'''
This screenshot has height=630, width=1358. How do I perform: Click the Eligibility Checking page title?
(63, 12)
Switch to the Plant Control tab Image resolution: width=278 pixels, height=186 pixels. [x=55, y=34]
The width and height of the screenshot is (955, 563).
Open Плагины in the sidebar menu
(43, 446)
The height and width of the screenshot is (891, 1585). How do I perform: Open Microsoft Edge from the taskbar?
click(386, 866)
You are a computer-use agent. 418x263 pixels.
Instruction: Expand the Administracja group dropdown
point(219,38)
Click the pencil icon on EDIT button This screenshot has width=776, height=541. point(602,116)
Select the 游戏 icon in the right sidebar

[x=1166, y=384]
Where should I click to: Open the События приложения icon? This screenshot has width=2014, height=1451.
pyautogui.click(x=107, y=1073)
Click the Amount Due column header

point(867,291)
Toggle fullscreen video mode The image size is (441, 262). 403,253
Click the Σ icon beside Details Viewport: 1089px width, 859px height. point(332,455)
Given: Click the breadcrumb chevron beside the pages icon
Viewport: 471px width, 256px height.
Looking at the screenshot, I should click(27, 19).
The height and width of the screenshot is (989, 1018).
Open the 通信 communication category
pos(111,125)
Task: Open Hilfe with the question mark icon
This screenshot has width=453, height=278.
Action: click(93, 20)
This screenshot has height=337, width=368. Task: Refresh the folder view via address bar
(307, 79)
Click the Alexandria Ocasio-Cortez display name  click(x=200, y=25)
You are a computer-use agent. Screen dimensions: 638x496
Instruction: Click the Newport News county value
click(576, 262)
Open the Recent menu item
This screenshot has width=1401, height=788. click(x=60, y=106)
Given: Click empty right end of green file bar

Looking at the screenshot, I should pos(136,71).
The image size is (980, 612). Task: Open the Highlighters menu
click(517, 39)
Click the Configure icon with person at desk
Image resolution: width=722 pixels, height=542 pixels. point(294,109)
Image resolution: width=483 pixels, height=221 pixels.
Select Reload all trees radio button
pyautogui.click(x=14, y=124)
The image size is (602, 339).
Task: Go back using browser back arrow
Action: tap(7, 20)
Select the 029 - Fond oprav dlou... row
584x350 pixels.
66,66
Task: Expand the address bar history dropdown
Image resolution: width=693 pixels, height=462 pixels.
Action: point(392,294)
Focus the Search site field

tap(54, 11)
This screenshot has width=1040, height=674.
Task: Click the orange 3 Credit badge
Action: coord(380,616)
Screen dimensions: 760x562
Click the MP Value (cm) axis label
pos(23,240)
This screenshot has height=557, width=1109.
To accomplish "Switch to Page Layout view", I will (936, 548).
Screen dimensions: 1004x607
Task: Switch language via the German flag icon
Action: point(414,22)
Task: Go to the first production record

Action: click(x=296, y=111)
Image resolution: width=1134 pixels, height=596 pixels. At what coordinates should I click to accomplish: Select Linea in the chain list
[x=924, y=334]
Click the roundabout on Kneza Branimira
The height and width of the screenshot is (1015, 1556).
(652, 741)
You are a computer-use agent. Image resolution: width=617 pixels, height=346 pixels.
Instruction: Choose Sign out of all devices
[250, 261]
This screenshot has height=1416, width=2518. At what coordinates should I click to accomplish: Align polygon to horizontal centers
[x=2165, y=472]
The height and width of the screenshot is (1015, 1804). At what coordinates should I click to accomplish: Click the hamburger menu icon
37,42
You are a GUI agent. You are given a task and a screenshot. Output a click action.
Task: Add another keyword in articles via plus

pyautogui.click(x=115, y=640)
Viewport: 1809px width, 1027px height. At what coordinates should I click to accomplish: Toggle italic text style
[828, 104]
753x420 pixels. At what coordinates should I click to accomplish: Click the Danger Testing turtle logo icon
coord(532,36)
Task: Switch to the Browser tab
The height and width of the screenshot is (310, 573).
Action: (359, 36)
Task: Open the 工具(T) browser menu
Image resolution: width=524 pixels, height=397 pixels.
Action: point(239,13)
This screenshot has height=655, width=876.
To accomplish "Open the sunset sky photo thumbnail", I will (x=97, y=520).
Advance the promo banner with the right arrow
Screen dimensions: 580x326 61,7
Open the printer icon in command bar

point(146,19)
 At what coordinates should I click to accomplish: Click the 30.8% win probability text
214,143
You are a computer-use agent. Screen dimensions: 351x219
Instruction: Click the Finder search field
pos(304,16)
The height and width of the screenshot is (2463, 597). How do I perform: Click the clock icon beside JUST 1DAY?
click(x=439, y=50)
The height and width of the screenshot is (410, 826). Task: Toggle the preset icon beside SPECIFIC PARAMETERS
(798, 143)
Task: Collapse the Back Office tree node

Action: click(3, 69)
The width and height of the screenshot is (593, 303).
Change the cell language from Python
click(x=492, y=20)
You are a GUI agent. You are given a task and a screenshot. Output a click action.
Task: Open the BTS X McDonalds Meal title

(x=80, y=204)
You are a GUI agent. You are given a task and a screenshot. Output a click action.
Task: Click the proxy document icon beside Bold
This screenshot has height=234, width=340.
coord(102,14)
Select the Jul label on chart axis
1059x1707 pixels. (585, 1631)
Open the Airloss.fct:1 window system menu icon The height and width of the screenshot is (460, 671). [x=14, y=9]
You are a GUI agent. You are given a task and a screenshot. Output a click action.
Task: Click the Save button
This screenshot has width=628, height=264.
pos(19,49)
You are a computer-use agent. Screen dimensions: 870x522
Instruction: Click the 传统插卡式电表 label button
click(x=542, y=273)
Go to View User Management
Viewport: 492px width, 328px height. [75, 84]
'''
Instructions to follow |
Copy out the records from the line containing "This screenshot has height=655, width=876." through the line containing "click(x=439, y=50)", with both of those lines included.

Correct response |
This screenshot has height=655, width=876.
To accomplish "Open the sunset sky photo thumbnail", I will (x=97, y=520).
Advance the promo banner with the right arrow
Screen dimensions: 580x326 61,7
Open the printer icon in command bar

point(146,19)
 At what coordinates should I click to accomplish: Click the 30.8% win probability text
214,143
You are a computer-use agent. Screen dimensions: 351x219
Instruction: Click the Finder search field
pos(304,16)
The height and width of the screenshot is (2463, 597). How do I perform: Click the clock icon beside JUST 1DAY?
click(x=439, y=50)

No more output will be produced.